AMD catching up in CPUs required that they become competent at hardware development. AMD catching up in the GPGPU space would require that they become competent at software development. They have a long history of incompetence when it comes to software development. Here are a number of things Nvidia has done right contrasted with what AMD has done wrong:

  * Nvidia aggressively hires talent. It is known for hiring freshly minted PhDs in areas relevant to them. I heard this firsthand from a CS professor whose specialty was in compilers who had many former students working for Nvidia. AMD is not known for aggressive hiring. Thus, they have fewer software engineers to put on tasks.

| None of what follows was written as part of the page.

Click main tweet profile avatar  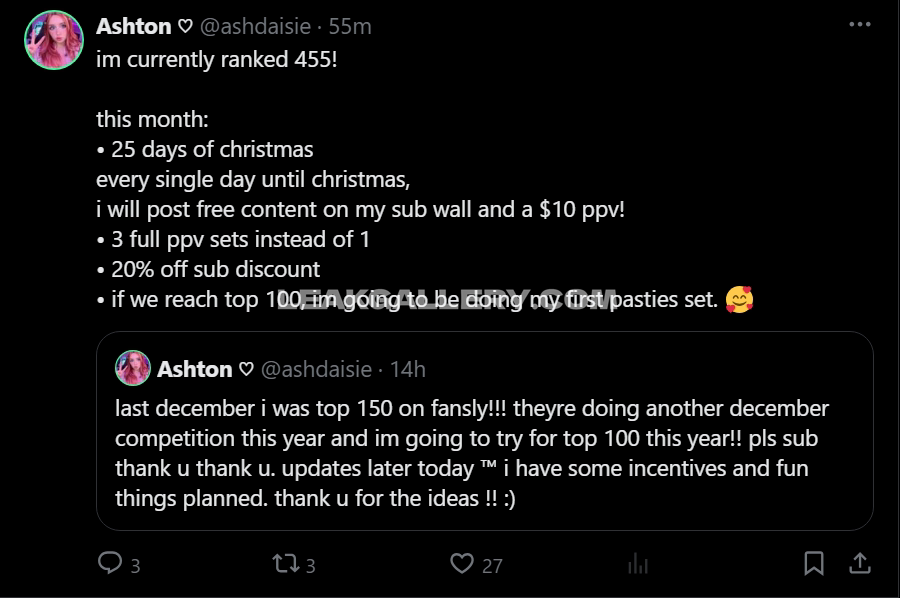pos(54,40)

  * Nvidia has a unified driver, which reduces duplication of effort, such that their software engineers can focus on improving things. AMD maintains separate drivers for each platform. AMD tried doing partial unification with vulkan, but it took too long to develop, so the Linux community developed its own driver and almost nobody uses AMD’s unified Vulkan driver on Linux. Instead of killing their effort and adopting the community driver for both Linux and Windows, they continued developing their driver that is mostly only used on Windows.

  * Nvidia has a unified architecture, which further deduplicates work. AMD split their architecture into RDNA and CDNA, and thus must implement the same things for each where the two overlap. They realized their mistake and are making UDNA, but the damage is done and they are behind because of their RDNA+CDNA misadventures. It will not be until 2026 that UDNA fixes this.

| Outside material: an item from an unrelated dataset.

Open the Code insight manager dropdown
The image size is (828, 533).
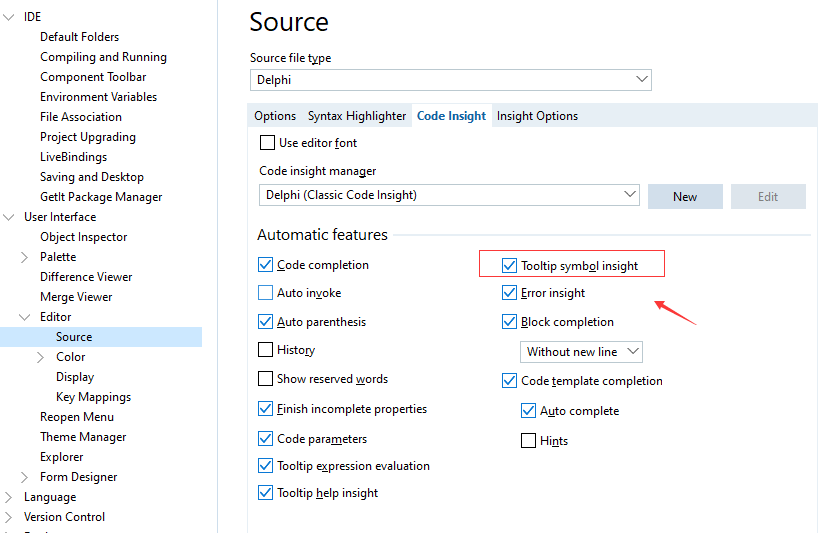tap(629, 195)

  * Nvidia proactively uses static analysis tools on their driver, such as coverity. This became public when Nvidia open sourced the kernel part of their Linux driver. I recall a Linux kernel developer that works on static analysis begging the amdgpu kernel driver developers to use static analysis tools on their driver, since there were many obvious issues that were being caught by static analysis tools that were going unaddressed.

There are big differences between how Nvidia and AMD do engineering that make AMD’s chances of catching up slim. That is likely to be the case until they start behaving more like Nvidia in how they do engineering. They are slowly moving in that direction, but so far, it has been too little, too late.

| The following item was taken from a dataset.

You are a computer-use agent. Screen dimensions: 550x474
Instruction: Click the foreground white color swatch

By the way, AMD’s software development incompetence applies to the CPU side of their business too. They had numerous USB issues on the AM4 platform due to bugs in AGESA/UEFI. There were other glitches too, such and memory incompatibilities. End users generally had to put up with it, although some AMD in conjunction with some motherboard vendors managed to fix it the issues. I had an AM4 machine that would not boot reliably with 128GB of RAM and this persisted until I replaced the motherboard with one of the last AM4 motherboards made after suffering for years. Then there was this incompetence that even affected AM5:

https://blog.desdelinux.net/en/Entrysign-a-vulnerability-aff...

AMD needs to change a great deal before they have any hope of competing with Nvidia GPUs in HPC. The only thing going for them in HPC for GPUs is that they have relatively competent GPU hardware design. Everything else about their GPUs have been a disaster. I would not be surprised if Intel manages to become a major player in the GPU market before AMD manages to write good drivers. Intel, unlike AMD, has a history of competent software development. The major black mark on their history would be the initial Windows ARC drivers, but the were able to fix a remarkable number of issues in the time since their discrete GPU launch, and have fairly good drivers on Windows now. Unlike AMD, they did not have a history of incompetence, so the idea that they fixed the vast majority of issues is not hard to believe. Intel will likely continue to have good drivers after they have made competitive hardware to pair with them, provided that they have not laid off their driver developers.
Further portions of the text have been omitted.